LLM API Configuration:
MiroFish supports any LLM API compatible with the OpenAI SDK format.
Example configuration:
LLM_API_KEY=your_api_key
LLM_BASE_URL=https://dashscope.aliyuncs.com/compatible-mode/v1
LLM_MODEL_NAME=qwen-plus
The documentation recommends using the Qwen model from Alibaba’s Bailian platform.
Since large simulations can consume significant compute resources, it is recommended to start with simulations of fewer than 40 rounds.
Memory System Configuration:
MiroFish uses Zep Cloud to manage long-term memory for agents.
Example configuration:
ZEP_API_KEY=your_zep_api_key
The free tier of Zep Cloud is usually sufficient for smaller experiments.
Step 2: Install Dependencies
Developers can install all required dependencies with a single command:
npm run setup:all
Alternatively, the installation can be done step by step.
Install Node dependencies:
npm run setup
Install Python backend dependencies:
npm run setup:backend
This command automatically creates the required Python virtual environment.
Step 3: Launch the Platform
After installation, developers can start both the frontend and backend services with a single command.
npm run dev
Once running, the services are available at:
Frontend interface:
<http://localhost:3000>
Backend API:
<http://localhost:5001>
Developers can also start the services separately if needed.
Start only the backend:
npm run backend
Start only the frontend:
npm run frontend
Docker Deployment
For teams that prefer containerized environments, MiroFish also supports Docker deployment.

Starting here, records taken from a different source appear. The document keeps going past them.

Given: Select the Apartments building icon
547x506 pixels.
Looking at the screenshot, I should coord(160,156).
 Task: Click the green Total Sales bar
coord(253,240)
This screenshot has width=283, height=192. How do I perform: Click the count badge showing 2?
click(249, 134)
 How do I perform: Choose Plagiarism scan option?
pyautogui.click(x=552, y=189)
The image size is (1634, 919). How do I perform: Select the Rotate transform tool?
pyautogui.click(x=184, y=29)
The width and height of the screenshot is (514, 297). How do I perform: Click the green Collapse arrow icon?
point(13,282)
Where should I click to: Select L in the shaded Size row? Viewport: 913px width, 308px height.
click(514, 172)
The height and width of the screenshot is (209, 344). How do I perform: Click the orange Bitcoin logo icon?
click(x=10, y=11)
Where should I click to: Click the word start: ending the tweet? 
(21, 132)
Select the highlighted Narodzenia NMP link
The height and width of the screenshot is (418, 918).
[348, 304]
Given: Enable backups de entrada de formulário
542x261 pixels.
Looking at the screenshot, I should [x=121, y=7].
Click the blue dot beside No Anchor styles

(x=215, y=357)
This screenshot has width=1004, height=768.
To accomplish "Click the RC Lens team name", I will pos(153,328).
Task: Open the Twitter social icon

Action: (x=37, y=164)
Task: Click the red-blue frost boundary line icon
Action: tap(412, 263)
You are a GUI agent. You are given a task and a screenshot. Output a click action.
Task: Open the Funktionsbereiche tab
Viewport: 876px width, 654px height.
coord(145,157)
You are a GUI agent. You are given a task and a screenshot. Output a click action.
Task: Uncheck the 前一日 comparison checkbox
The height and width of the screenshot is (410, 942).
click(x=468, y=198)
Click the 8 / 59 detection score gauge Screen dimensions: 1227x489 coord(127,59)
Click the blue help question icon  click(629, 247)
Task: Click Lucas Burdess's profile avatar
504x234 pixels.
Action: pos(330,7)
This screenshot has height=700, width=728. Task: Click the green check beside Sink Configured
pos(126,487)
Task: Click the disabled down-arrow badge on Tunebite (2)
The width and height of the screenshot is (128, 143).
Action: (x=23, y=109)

First configure the environment variables as described earlier.
cp .env.example .env
Then start the containers using Docker Compose.
docker compose up -d
By default, the platform maps the following ports:
- 3000 for the frontend interface
- 5001 for the backend API
The Docker configuration file also includes commented mirror sources that can be used to speed up container image downloads if needed.
Final Thoughts
While still early in development, swarm intelligence platforms hint at a future where AI systems can simulate complex social environments. Imagine being able to test policies before implementing them, explore market reactions before financial announcements, or examine how information might spread through social networks. Such tools could become powerful decision-support systems for businesses, governments, and researchers. Of course, no simulation can perfectly capture the complexity of real human behavior. Unexpected events and cultural nuances can always influence outcomes.
But platforms like MiroFish show how AI may eventually evolve beyond answering questions and begin modeling entire societies. What began as an experimental open-source project has already sparked significant discussion among developers and researchers. And if multi-agent simulation continues to advance, tools like MiroFish may represent an early step toward a new generation of predictive technologies ones capable of exploring the future inside a digital world before it unfolds in reality.